Segmented product direction confirmed. The research gave the whole POD and stakeholders, a shared and specific understanding of who the product is for and why different segments need different things. That alignment reduced scope ambiguity as we moved into build.

Launch-ready measurement framework. Events defined per surface, metrics named and calculated, engineering contracts established. We will know from day one whether users are finding value in the table or working around it.

Roadmap shaped by findings. Automation, workflow routing (Docks and Rules), and Connectors are the next major features, a direct consequence of what discovery surfaced as unmet needs for medium and large PSPs. The research didn't just inform the current design. It defined what comes next.

15+

PSP organisations interviewed across small, medium, and large segments

5

Product surfaces with fully specified event tracking and metric definitions in the handoff

0

Days after launch before we start measuring. The framework ships with the product.

08 / Reflection

The research was
the design.

If I were doing this again, I would push harder for observation sessions earlier: watching operators work in their actual environment, not just hearing them describe it in interviews. Several patterns that surfaced late, like how scanning behaviour differs between roles, or how much of the day is spent on non-system tasks like email triage, would have sharpened the design earlier and reduced revision cycles.

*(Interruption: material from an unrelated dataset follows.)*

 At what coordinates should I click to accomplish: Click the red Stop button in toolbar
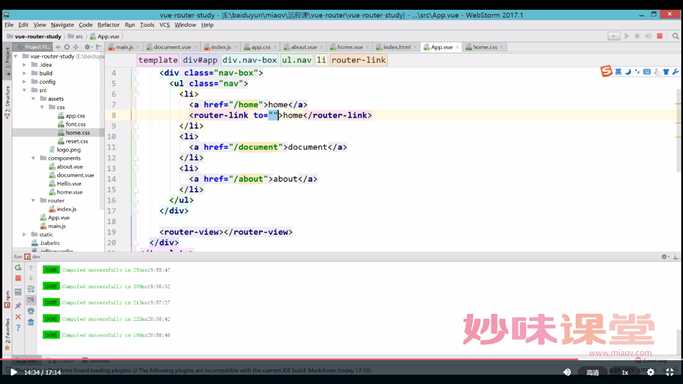pos(660,36)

The segmentation model also took longer to solidify than it should have. We were initially trying to design for all PSP sizes at once. The shift to designing with segment-specific primary use cases in mind, and accepting that some features matter more to one segment than another, was the unlock that made the product direction coherent. I would establish that frame at the start of discovery, not midway through synthesis.

Good workflow design is mostly invisible. The real decisions were which problems to take seriously and which features to leave out.